**TEXT SEGMENT**
|---|

California Conquest is a 1952 American Western film directed by Lew Landers and starring Cornel Wilde and Teresa Wright.  The film is set in the early 1840s, and deals with a conspiracy by native Hidalgo Californios to deliver the then-Mexican territory of California to the Russian Empire.

Plot 
Don Arturo Bordega (Cornel Wilde) is part of the old Spanish nobility, and a vocal advocate for California'a annexation by the United States. On his way to a secret meeting in support of that goal, he is attacked by bandits led by José Martínez (Alfonso Bedoya), but narrowly escapes. The planned "guest of honor" at the secret meeting to which Bordega is en route, is none other than then-U.S. Army Captain John Charles Fremont. Martinez's thugs attempt to assassinate Fremont while he is traveling to the same meeting, but succeed only in lightly wounding him. At the meeting, he reveals that the US does not intend to annex California.

It is subsequently revealed that the corrupt Brios brothers, Ernesto (Eugene Iglesias) and Fredo (John Dehner) have paid Martinez to violently oppose the movement advocating American annexation of California, as part of their unscrupulous plot to deliver California to the imperial domain of the Russian Czar (in exchange for a promise to appoint first Ernesto, and later Fredo, as the Russian colonial governor).

|---|

**DATA**
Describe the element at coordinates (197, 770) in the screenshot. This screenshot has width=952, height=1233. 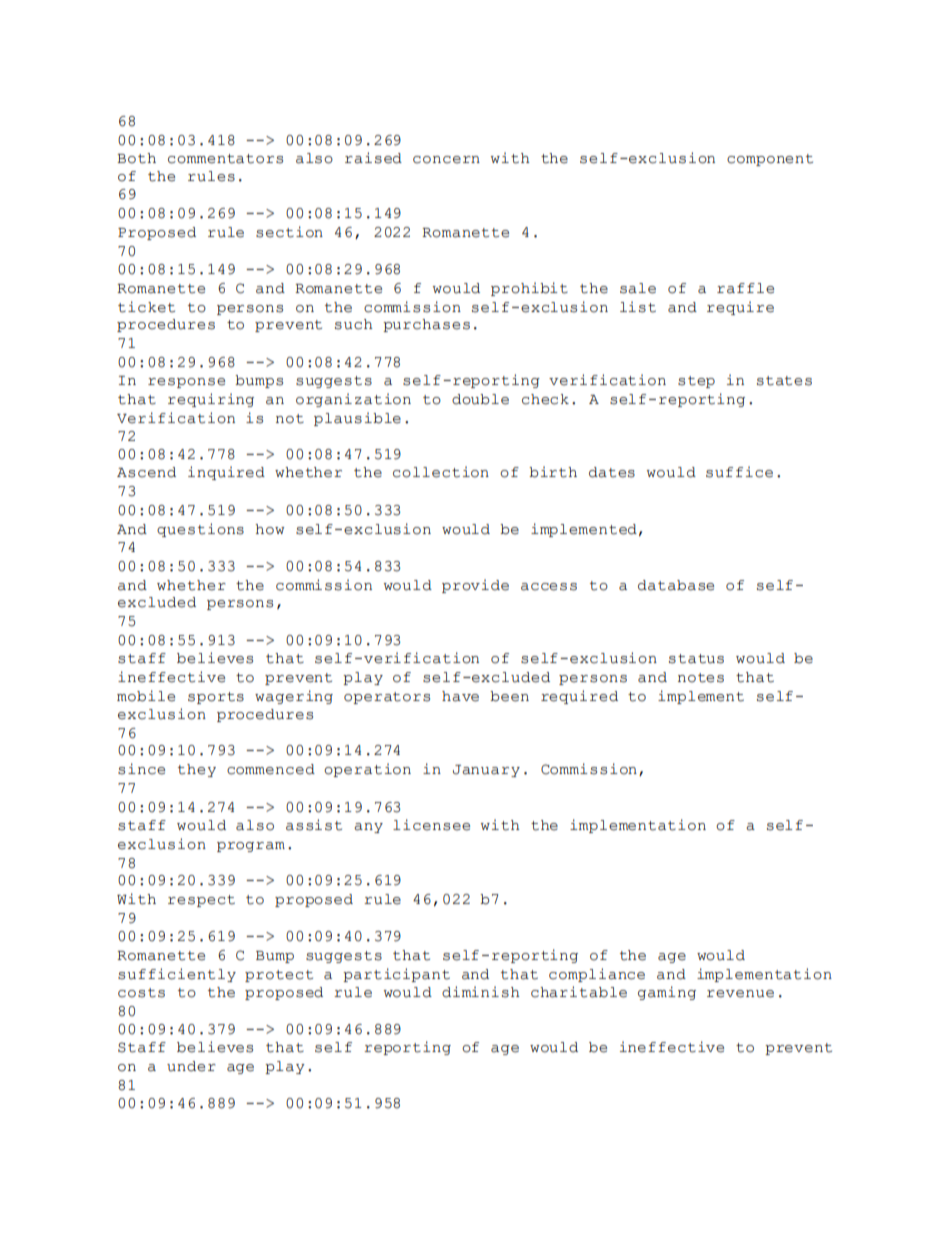
I see `they` at that location.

|---|

**EXERCISES TO COMPLETE**
a – Echo the stretch of the California Conquest text from "California Conquest is" through "the Russian Empire." word for word.
b – In the California Conquest text, who leads the bandits that attack Don Arturo Bordega?

**WRITTEN RESPONSES**
a –
California Conquest is a 1952 American Western film directed by Lew Landers and starring Cornel Wilde and Teresa Wright.  The film is set in the early 1840s, and deals with a conspiracy by native Hidalgo Californios to deliver the then-Mexican territory of California to the Russian Empire.

b – José Martínez, played by Alfonso Bedoya.